## EXERCISE GOAL
Everything in the data below is left aside except the lines from the one containing "Enable the 着色" through the one containing "You are a computer-use agent. This"; repeat those exactly.

★ ★ ★ ★ ★ ★ ★

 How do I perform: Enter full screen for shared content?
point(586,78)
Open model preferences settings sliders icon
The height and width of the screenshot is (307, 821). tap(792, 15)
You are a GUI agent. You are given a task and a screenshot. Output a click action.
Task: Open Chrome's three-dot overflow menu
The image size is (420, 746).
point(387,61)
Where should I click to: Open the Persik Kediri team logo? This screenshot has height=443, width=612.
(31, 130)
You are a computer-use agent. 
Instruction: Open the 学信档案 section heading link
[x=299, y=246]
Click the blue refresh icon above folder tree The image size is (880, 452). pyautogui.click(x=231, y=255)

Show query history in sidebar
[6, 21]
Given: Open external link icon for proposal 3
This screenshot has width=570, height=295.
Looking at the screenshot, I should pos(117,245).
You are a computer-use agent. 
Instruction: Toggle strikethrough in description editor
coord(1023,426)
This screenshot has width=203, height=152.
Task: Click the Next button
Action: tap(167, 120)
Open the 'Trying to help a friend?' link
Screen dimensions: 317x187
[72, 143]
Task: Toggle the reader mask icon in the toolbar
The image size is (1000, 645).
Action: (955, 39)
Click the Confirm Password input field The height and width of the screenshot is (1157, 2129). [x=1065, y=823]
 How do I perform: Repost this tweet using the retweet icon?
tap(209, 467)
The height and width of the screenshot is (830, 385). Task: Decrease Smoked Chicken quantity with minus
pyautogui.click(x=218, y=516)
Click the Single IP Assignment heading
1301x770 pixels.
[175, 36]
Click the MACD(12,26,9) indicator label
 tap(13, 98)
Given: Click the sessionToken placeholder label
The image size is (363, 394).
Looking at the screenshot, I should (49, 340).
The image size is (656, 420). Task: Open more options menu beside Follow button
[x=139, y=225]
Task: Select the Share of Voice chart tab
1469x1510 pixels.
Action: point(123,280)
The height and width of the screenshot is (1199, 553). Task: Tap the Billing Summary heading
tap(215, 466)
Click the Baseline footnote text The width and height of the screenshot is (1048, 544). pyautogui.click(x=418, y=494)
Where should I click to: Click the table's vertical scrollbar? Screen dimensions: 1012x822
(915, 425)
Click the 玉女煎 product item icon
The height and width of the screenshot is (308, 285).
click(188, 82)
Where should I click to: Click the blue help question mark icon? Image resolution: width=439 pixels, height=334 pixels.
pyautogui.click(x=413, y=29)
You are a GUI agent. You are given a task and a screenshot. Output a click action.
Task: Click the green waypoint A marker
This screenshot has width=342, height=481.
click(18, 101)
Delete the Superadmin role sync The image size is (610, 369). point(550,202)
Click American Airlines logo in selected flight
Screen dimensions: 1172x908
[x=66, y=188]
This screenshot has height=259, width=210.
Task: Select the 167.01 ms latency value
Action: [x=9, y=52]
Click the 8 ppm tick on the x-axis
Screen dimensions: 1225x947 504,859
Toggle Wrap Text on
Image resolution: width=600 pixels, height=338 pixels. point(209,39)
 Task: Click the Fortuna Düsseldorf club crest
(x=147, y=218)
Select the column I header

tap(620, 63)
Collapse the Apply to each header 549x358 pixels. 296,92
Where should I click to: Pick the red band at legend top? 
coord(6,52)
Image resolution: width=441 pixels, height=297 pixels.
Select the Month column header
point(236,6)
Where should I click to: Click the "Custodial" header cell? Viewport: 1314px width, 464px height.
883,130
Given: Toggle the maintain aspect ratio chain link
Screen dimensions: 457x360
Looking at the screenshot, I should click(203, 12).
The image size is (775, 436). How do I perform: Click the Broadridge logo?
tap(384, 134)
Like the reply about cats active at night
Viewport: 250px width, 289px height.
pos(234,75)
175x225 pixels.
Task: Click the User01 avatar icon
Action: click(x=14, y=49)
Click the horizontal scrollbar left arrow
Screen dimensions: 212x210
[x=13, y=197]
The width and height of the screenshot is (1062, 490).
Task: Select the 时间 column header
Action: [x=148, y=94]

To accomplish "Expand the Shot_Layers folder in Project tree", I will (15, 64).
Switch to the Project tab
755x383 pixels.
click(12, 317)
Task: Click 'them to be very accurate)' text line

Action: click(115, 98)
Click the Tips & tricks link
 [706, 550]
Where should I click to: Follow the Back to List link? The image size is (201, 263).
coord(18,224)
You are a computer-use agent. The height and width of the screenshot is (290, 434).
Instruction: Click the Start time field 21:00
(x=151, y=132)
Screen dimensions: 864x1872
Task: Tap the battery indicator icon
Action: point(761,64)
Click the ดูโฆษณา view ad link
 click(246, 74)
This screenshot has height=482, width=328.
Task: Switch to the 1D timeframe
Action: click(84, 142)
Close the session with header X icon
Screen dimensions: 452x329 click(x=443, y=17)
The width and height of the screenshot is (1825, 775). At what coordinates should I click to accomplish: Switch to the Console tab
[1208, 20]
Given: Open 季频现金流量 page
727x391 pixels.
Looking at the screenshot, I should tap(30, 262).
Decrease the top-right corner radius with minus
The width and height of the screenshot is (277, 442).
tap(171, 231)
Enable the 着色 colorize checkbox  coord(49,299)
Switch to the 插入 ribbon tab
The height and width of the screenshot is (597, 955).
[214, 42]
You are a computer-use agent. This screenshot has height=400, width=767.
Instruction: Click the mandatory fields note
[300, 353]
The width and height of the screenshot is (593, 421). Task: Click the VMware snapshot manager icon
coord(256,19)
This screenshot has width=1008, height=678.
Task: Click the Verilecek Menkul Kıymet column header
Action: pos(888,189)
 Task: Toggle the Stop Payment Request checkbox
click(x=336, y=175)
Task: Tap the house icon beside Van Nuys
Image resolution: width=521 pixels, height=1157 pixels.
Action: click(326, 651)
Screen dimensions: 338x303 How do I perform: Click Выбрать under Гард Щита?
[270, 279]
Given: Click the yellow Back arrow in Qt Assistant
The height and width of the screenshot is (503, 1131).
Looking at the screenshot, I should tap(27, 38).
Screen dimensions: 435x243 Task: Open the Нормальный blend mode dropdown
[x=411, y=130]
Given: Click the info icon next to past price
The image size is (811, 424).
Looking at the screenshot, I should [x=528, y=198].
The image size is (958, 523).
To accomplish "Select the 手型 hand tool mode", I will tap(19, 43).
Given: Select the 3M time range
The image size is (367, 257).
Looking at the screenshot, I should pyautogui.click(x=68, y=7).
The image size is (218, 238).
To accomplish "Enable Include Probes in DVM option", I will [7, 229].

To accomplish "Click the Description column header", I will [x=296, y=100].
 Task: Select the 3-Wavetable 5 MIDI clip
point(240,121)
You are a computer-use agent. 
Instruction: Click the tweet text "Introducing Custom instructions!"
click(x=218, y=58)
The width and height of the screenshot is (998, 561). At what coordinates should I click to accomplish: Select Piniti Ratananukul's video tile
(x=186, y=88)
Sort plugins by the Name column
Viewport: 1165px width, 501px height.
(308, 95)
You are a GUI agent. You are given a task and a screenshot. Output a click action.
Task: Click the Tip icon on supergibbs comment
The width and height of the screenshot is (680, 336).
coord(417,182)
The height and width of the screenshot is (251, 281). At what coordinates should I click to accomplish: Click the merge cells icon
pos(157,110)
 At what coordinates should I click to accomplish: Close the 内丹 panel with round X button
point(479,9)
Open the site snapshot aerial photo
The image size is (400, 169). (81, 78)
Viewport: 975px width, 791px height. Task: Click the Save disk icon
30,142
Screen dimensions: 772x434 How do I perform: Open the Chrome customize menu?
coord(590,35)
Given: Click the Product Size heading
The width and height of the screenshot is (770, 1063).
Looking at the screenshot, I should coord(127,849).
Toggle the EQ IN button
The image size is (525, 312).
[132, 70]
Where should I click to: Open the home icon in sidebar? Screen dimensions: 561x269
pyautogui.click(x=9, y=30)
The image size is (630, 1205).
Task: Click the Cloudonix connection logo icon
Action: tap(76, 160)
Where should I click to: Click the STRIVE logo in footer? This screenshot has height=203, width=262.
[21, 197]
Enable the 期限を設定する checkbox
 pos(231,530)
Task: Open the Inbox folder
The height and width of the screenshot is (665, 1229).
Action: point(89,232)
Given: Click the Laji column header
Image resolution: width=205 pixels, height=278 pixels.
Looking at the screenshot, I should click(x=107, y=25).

★ ★ ★ ★ ★ ★ ★

## RESULT BELOW
Enable the 着色 colorize checkbox  coord(49,299)
Switch to the 插入 ribbon tab
The height and width of the screenshot is (597, 955).
[214, 42]
You are a computer-use agent. This screenshot has height=400, width=767.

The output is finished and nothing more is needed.